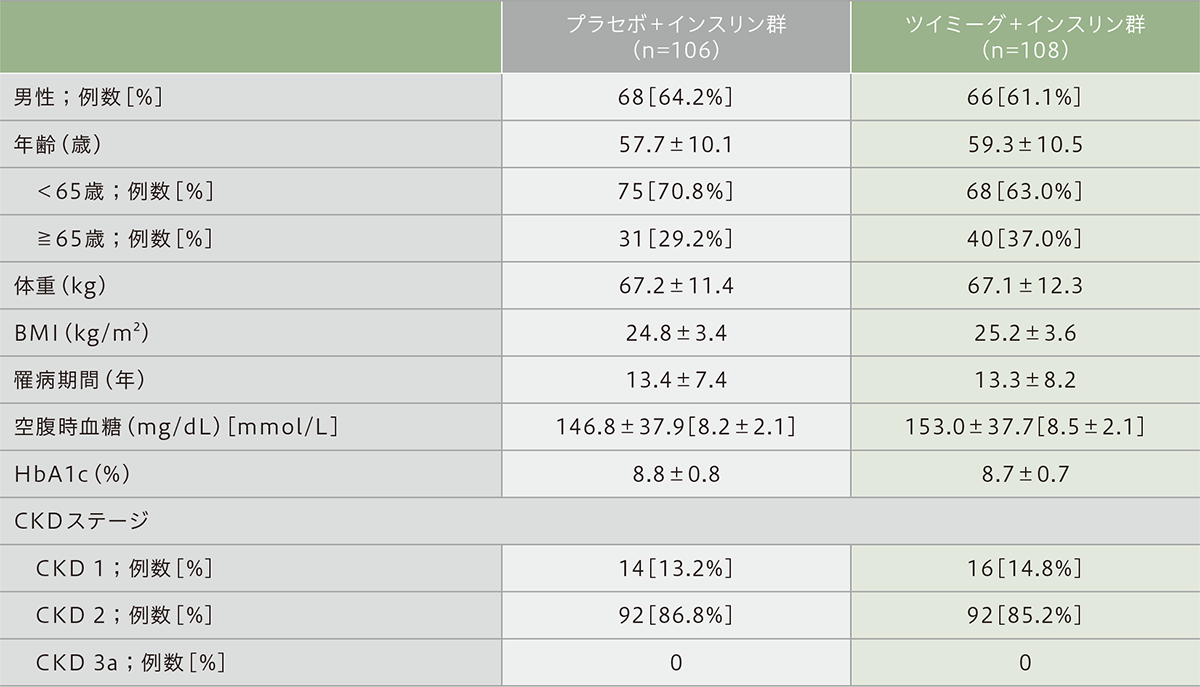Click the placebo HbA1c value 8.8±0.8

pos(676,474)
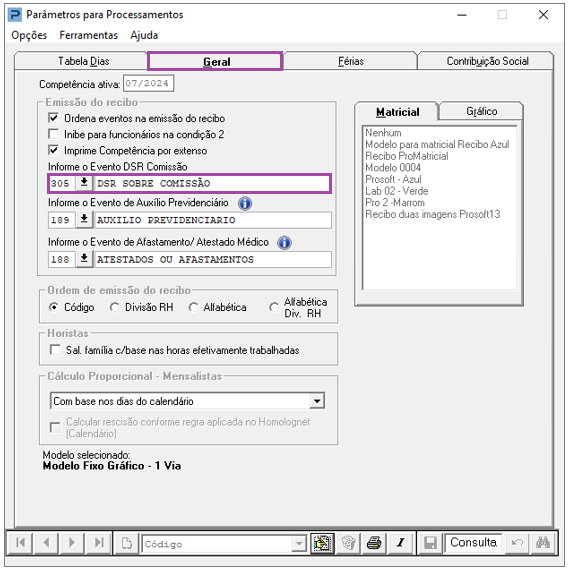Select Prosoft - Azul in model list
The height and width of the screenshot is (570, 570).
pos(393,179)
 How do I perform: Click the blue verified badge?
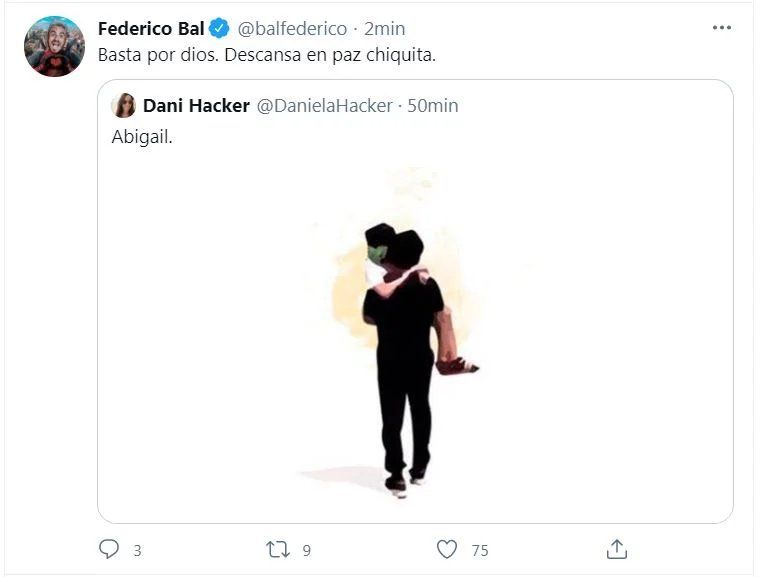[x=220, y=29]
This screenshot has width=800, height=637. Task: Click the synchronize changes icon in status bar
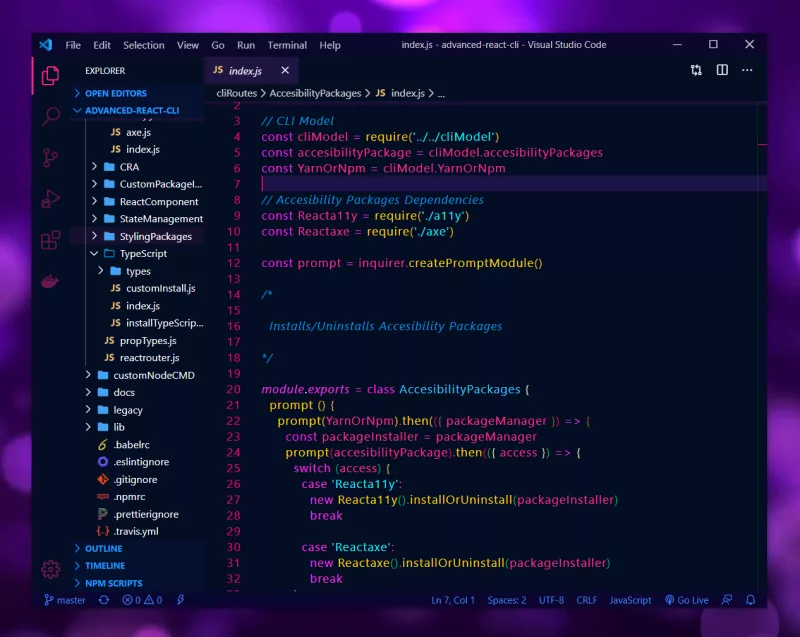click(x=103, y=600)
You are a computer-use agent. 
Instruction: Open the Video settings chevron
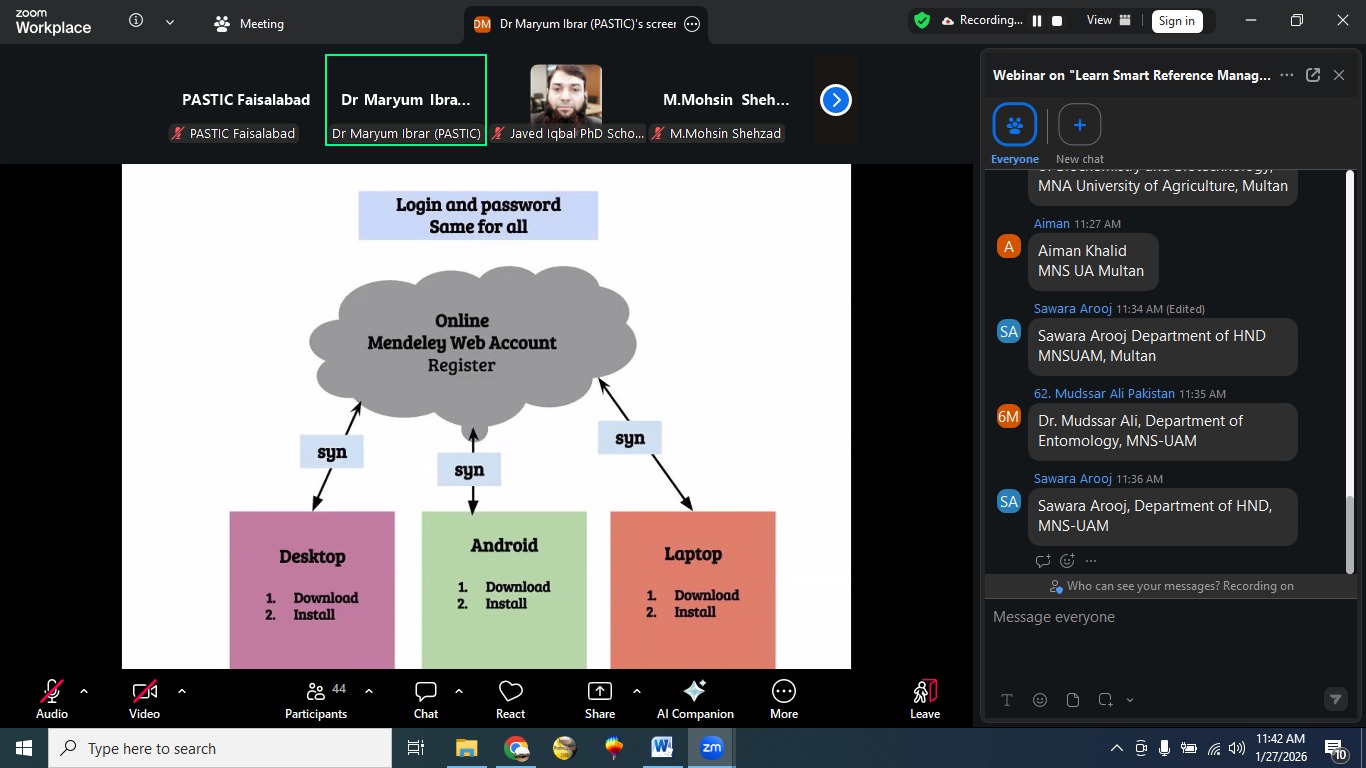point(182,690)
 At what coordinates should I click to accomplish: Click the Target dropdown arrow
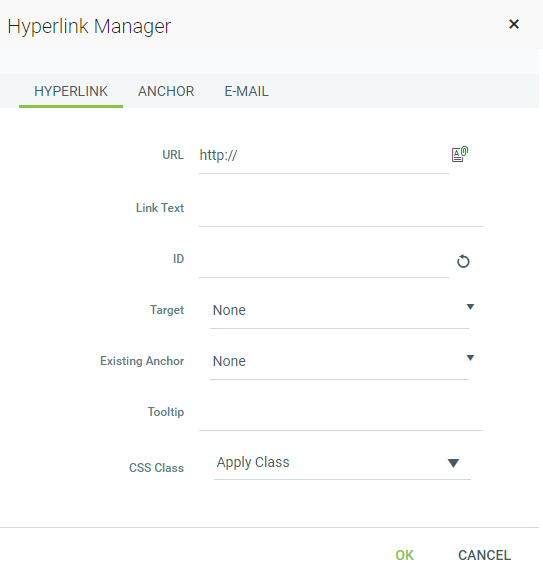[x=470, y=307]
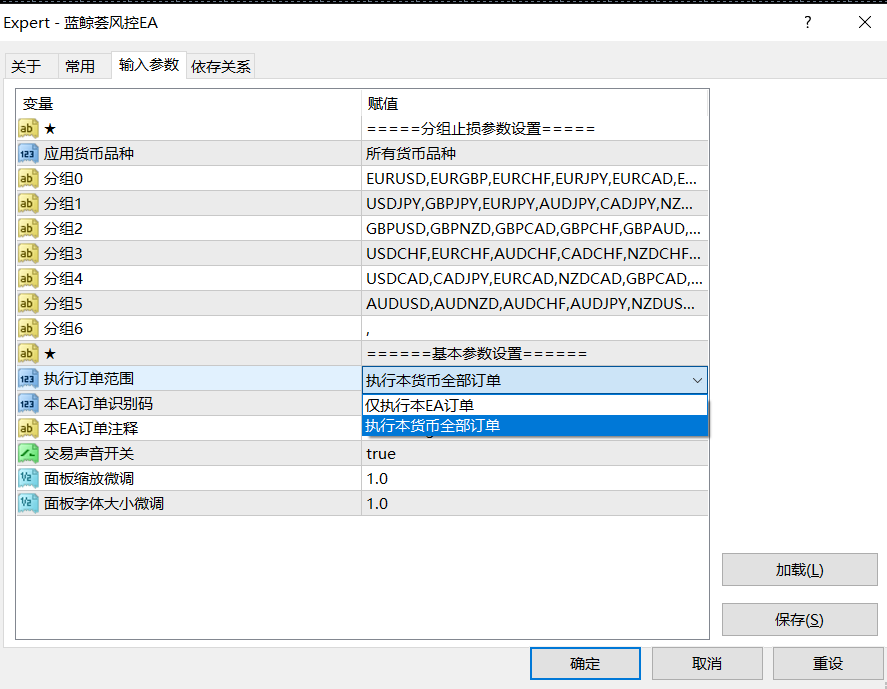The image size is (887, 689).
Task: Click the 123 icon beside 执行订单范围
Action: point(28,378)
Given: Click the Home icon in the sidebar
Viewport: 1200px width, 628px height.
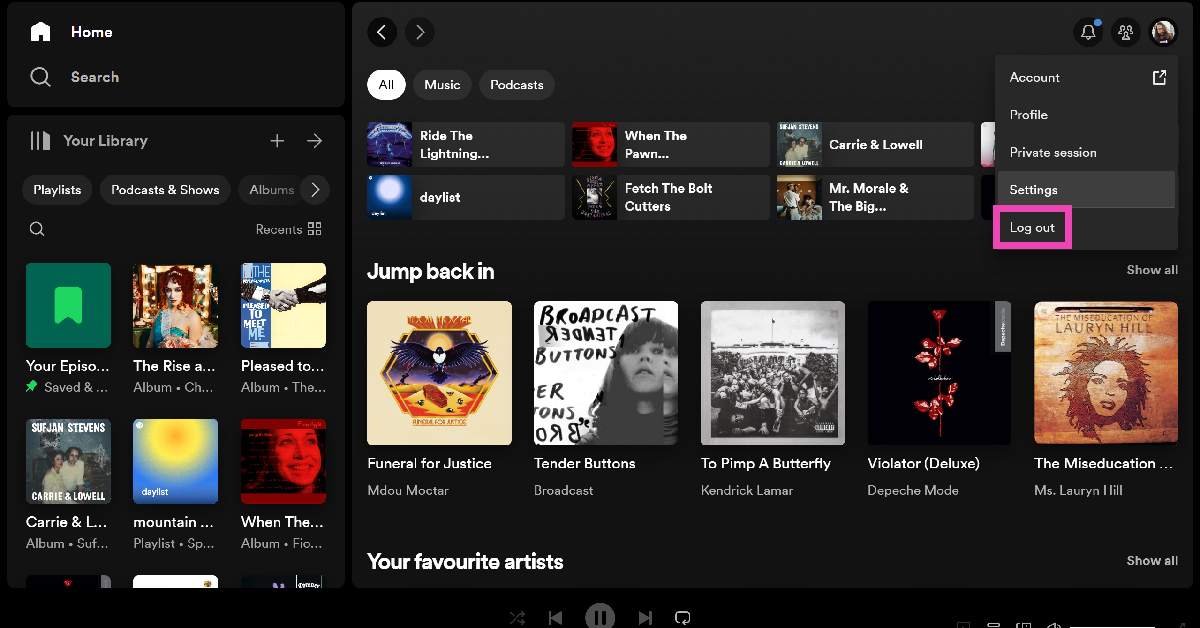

---------------

Your task:
Output nothing but the lines from the one containing "How do I perform: Click" to the end of the listing, both ends included, reproduced exactly. Pictures stay out.

Your solution:
 How do I perform: Click the blue verified badge?
[x=220, y=29]
This screenshot has width=800, height=637. Task: Click the synchronize changes icon in status bar
click(x=103, y=600)
You are a computer-use agent. 
Instruction: Open the Video settings chevron
point(182,690)
 At what coordinates should I click to accomplish: Click the Target dropdown arrow
[x=470, y=307]
The image size is (887, 689).
Task: Click the 123 icon beside 执行订单范围
Action: point(28,378)
Given: Click the Home icon in the sidebar
Viewport: 1200px width, 628px height.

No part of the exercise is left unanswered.